____ Extract provided

Paul Hawken had a Swedish grandmother and a Scottish grandfather with a farm. His father worked at UC Berkeley. As a teenager, he "roam[ed] the peaks of the Sierra Nevada, the dry eastern valleys that sprawl down to Mono Lake, and the White Mountain area above Owens Valley." He received no formal degrees but attended UC Berkeley and San Francisco State University.
He worked in the Civil Rights Movement.
He currently lives in or near Sausalito, California, a neighbor of Stewart Brand.
Hawken has authored six books including The Next Economy (1983) , Growing a Business, and The Ecology of Commerce (1993), wherein he coined the term the "restoration economy."His book, Natural Capitalism: Creating the Next Industrial Revolution (1999) coauthored with Amory Lovins and Hunter Lovins, popularized the now-standard idea of natural capital and direct accounting for nature's services. Natural Capitalism has been translated into 26 other languages.

________
____ Information provided

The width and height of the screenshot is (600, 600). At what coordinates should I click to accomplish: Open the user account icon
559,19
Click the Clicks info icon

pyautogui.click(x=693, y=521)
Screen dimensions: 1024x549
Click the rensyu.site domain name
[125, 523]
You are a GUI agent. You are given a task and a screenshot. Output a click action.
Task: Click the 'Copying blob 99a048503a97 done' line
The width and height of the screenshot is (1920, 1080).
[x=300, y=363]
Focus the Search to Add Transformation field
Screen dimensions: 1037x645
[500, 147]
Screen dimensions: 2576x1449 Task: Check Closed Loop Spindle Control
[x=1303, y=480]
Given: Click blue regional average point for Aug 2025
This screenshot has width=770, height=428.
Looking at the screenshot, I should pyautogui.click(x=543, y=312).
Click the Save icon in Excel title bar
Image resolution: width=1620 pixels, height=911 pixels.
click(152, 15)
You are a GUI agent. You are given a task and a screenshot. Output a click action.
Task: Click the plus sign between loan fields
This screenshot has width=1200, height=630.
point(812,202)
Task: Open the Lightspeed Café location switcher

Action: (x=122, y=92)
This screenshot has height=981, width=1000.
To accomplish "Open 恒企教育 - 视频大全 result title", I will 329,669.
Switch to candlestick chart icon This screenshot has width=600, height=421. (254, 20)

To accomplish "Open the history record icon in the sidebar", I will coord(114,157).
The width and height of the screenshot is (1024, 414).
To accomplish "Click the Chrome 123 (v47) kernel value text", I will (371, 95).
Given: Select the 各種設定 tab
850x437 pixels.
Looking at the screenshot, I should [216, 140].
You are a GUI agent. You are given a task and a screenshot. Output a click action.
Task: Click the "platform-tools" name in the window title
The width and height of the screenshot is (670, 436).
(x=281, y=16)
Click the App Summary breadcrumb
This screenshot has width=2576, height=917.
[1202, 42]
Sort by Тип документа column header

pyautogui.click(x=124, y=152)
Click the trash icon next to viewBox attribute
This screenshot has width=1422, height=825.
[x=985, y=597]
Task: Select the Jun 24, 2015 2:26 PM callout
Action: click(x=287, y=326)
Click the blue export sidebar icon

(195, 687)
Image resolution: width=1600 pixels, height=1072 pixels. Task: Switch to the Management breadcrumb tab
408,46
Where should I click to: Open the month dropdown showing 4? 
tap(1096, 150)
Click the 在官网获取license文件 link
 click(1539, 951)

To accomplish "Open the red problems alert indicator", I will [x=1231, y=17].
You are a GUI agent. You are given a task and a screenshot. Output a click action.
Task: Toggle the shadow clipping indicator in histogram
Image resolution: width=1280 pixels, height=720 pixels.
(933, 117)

________

> [Work to complete]
1 - According to the passage about Paul Hawken, what term did he coin in The Ecology of Commerce?
2 - Extend the passage about Paul Hawken, beginning after its final sentence.
The dataset excerpt is separate material and has no connection to the passage about Paul Hawken.

> [In response]
1 - He coined the term the "restoration economy."

2 -
Blessed Unrest, How the Largest Movement in the World Came into Being and Why No One Saw It Coming published by Viking Press (New York) in May 2007, argues that a vast world-changing “movement with no name” is now forming, which Hawken believes will prevail. He conceives of this "movement" as developing not by ideology but rather through the identification of what is and is not humane, like an immune system.
The following passage, introducing the appendix on the WiserEarth project (which is not mentioned in the book itself), gives an idea of his conception of the movement: “It is axiomatic that we are at a threshold in human existence, a fundamental change in understanding about our relationship to nature and each other. We are moving from a world created by privilege to a world created by community. The current thrust of history is too supple to be labeled, but global themes are emerging in response to cascading ecological crises and human suffering. These ideas include the need for radical social change, the reinvention of market-based economics, the empowerment of women, activism on all levels, and the need for localized economic control. There are insistent calls for autonomy, appeals for a new resource ethic based on the tradition of the commons, demands for the reinstatement of cultural primacy over corporate hegemony, and a rising demand for radical transparency in politics and corporate decision making. It has been said that environmentalism failed as a movement, or worse yet, died. It is the other way around. Everyone on earth will be an environmentalist in the not too distant future, driven there by necessity and experience.”
His books have been published in over 50 countries in 27 languages.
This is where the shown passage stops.